Proche-Orient : L'Espagne, l'Irlande et la Norvège reconnaissent officiellement l'État de Palestine
Dans une décision coordonnée sans précédent, trois pays européens ont annoncé qu'ils reconnaîtront l'État palestinien à compter du 28 mai. Israël a immédiatement réagi en rappelant ses ambassadeurs et dénonce une « récompense pour le terrorisme ».

Un tournant diplomatique en Europe
Le mercredi 22 mai et ce jeudi 23 mai marquent une rupture historique dans la diplomatie européenne. L'Espagne, l'Irlande et la Norvège ont brisé le consensus en annonçant simultanément leur décision de reconnaître officiellement l'existence d'un État palestinien. Les chefs de gouvernement de ces trois nations estiment que cette étape est indispensable pour relancer le processus de paix basé sur la solution à deux États.
Pedro Sánchez dénonce la politique de Netanyahu
Devant les députés espagnols, le Premier ministre Pedro Sánchez a été particulièrement véhément, accusant Benjamin Netanyahu de mettre en péril la stabilité régionale par sa politique de « destruction » à Gaza. « Le moment est venu de passer des paroles aux actes pour la paix et la justice », a-t-il déclaré sous les applaudissements d'une partie de l'hémicycle.
La fureur du gouvernement israélien
La réaction de Tel-Aviv ne s'est pas fait attendre. Le ministre israélien des Affaires étrangères, Israël Katz, a qualifié cette décision de « tordue » et a ordonné le rappel immédiat des ambassadeurs d'Israël à Madrid, Dublin et Oslo. Pour le gouvernement israélien, ces reconnaissances unilatérales constituent un encouragement direct pour le Hamas après les attaques du 7 octobre.
Un effet d'entraînement espéré par les Palestiniens
L'Autorité palestinienne a salué un moment « historique », espérant que d'autres pays européens comme la Belgique ou la Slovénie suivront cet exemple. Actuellement, environ 145 des 193 États membres des Nations unies reconnaissent déjà l'État de Palestine, mais l'adhésion de pays occidentaux majeurs donne une nouvelle dimension politique à cette reconnaissance.
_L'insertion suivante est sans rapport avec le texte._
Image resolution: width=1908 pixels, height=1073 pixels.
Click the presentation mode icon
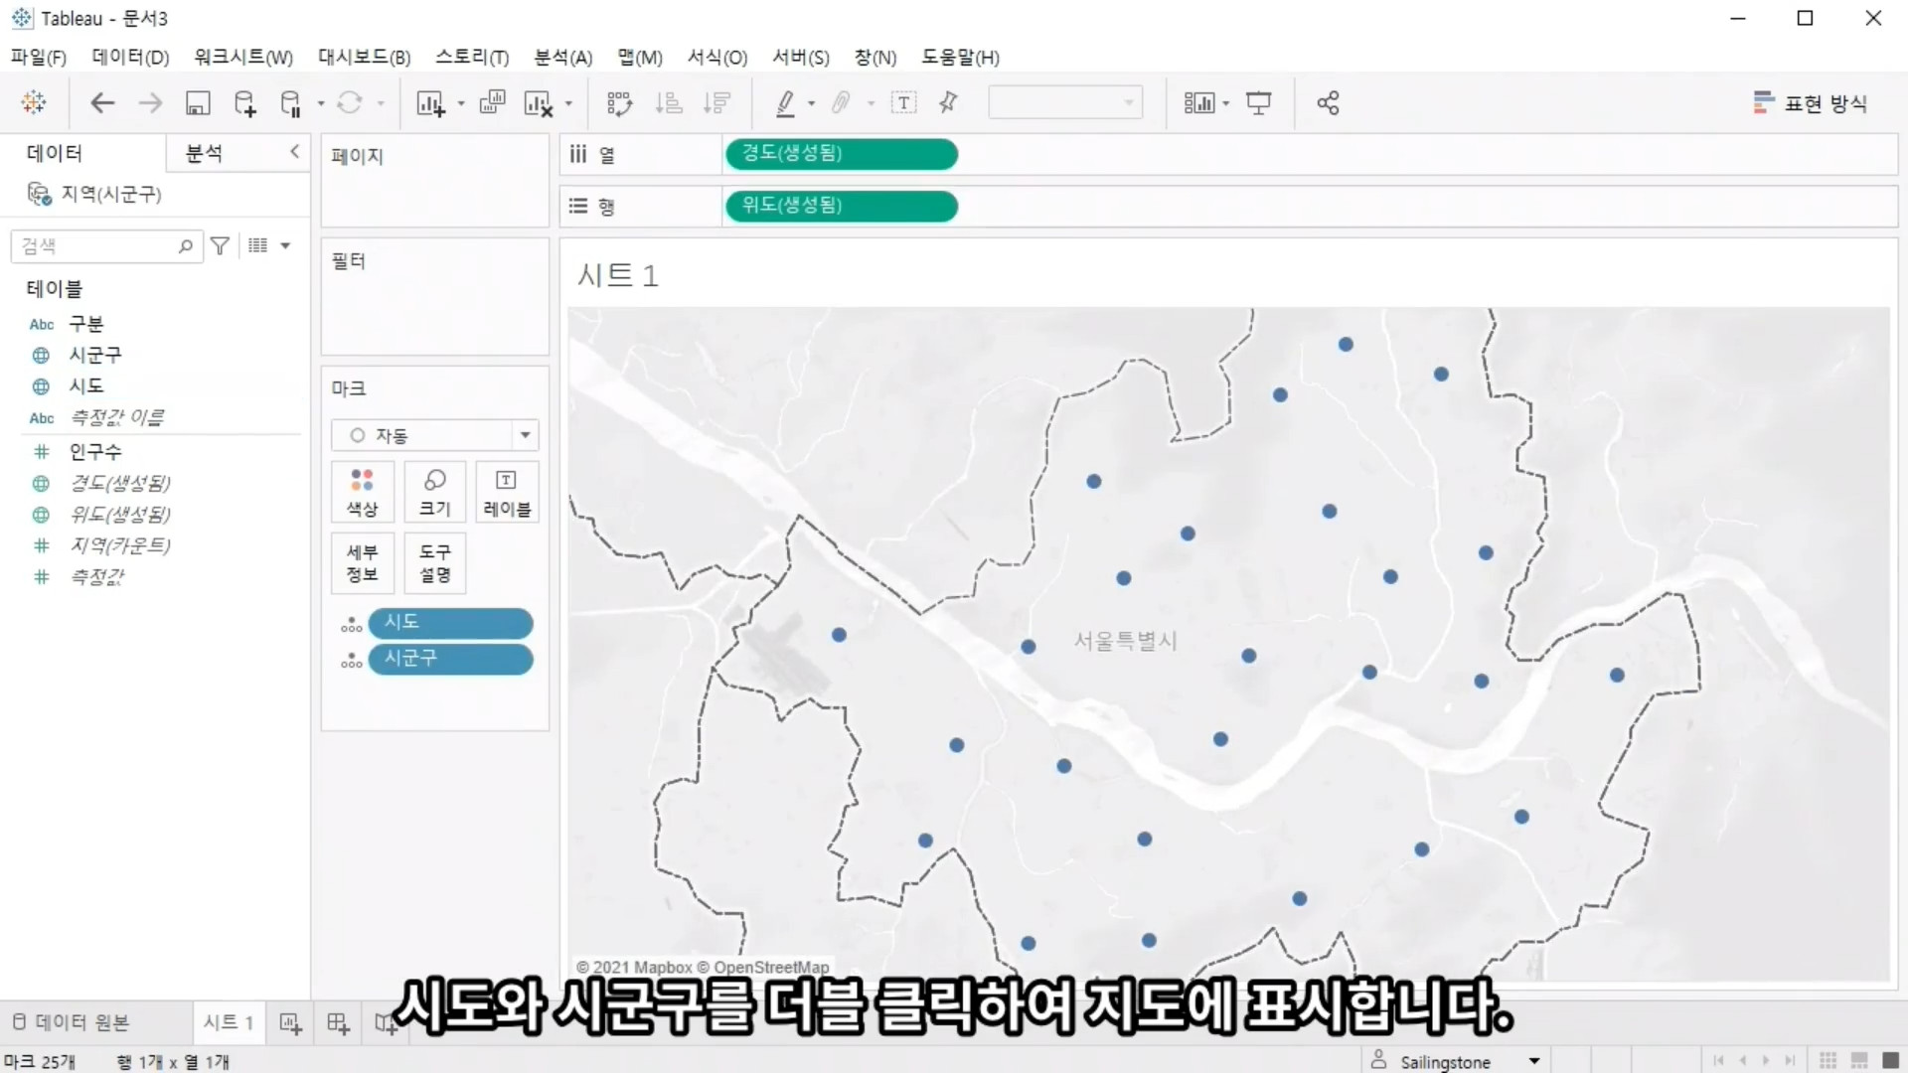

Le dilemme des autres puissances occidentales
Si la France et l'Allemagne maintiennent pour l'instant leur position selon laquelle la reconnaissance doit être le fruit de négociations directes entre les parties, la pression monte. Les États-Unis, tout en réaffirmant leur soutien à une solution à deux États, ont critiqué l'initiative européenne, estimant qu'elle ne facilite pas le retour au calme sur le terrain à Gaza.